Sostenía Sabato que el peronismo fue una historia de resentidos. ¿En qué podían creer esos obreros que trabajaban en Berisso, en Avellaneda o en los quebrachales del norte, y que eran encarcelados no bien intentaban una huelga, más que en alguien que parecía ajeno a la política, un soldado como Perón? De esa trágica desilusión con los políticos tradicionales nació el 4 de junio de 1943: había llegado la hora de las masas.
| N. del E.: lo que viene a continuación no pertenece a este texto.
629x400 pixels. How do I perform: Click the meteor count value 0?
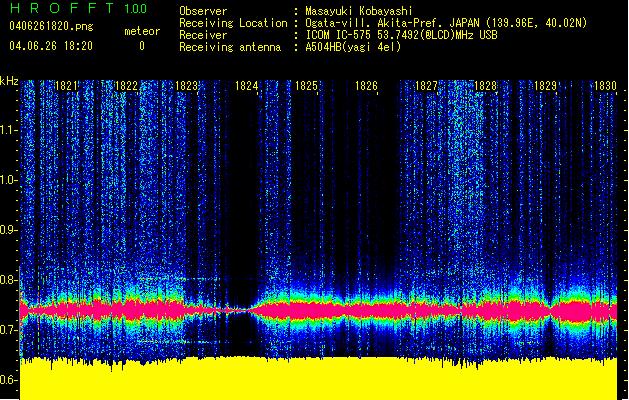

El aprendizaje fascista de Perón en Italia, su olfato para la demagogia, su idoneidad para despertar las peores pasiones y su propia experiencia de resentido –hijo natural como era– capacitaban al ignoto coronel para convertirse en jefe, pero también en explotador de las multitudes.
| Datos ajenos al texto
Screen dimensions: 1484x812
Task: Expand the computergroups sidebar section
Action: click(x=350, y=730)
Recuerda Sabato, sin embargo, que esa misma noche de septiembre de 1955, mientras doctores, hacendados y escritores como él festejaban en la sala la caída de Perón, en la antecocina había dos mujeres llorando. Dos mujeres que simbolizaban el dolor de miles de compatriotas humildes que sentían que, por primera vez, alguien les había prestado atención. No importaba tanto que esa escucha fuera interesada y que las demagógicas dádivas entregadas desde el Estado fueran el huevo de la serpiente de la inflación y los males que aflorarían en los años siguientes; lo que verdaderamente importaba era que toda esa gente se había sentido incluida. En definitiva, la querella intelectual entre Borges y Sabato, que los malquistaría por veinte años, consistía en que el primero pensaba que las multitudes habían seguido a Perón por meros motivos estomacales, el pan dulce y la sidra, mientras que el segundo creía que esa fe pararreligiosa en el líder obedecía a que les había conferido, bien o mal, una identidad.
Federico García Lorca le hace decir a un personaje en Bodas de sangre: “Dos bandos. Aquí hay ya dos bandos. Mi familia y la tuya”. En el proceso histórico argentino los dos bandos han sido irreductibles: las fuerzas racionales y las irracionales. En el lenguaje populista: el antipueblo ilustrado y el pueblo mítico. Y en el proceso hermenéutico también hay dos bandos: los que creen, como Borges, que lo irracional debe ser desactivado y los que creen, como Sabato, que lo irracional debe ser metabolizado por el sistema.
Este debate ha rebrotado frente al ocaso kirchnerista, un experimento que ha pretendido desdibujar la gramática republicana hasta límites extravagantes. Basta leer a Ernesto Laclau para entender que la división tajante de la sociedad no es contingente, sino consustancial al populismo. En toda sociedad se detectan demandas insatisfechas, cada una de las cuales tiene un referente que las encarna. Esas demandas se hilvanan. Luego se elige a uno de esos referentes, al que se denomina “significante vacío” (como un recipiente donde se puede poner cualquier cosa) para que unifique la representación de todos esos manojos de postergados. Así, se traza una frontera: los que verán satisfechas sus demandas y el resto de la sociedad, que pagará los costos. El campo nacional de un lado; los antipatria del otro. Esta delimitación, que es el núcleo discursivo de todo populismo, labró el campo simbólico en las últimas dos décadas. Se nutrieron de ese artilugio igual que los vampiros se alimentan con sangre.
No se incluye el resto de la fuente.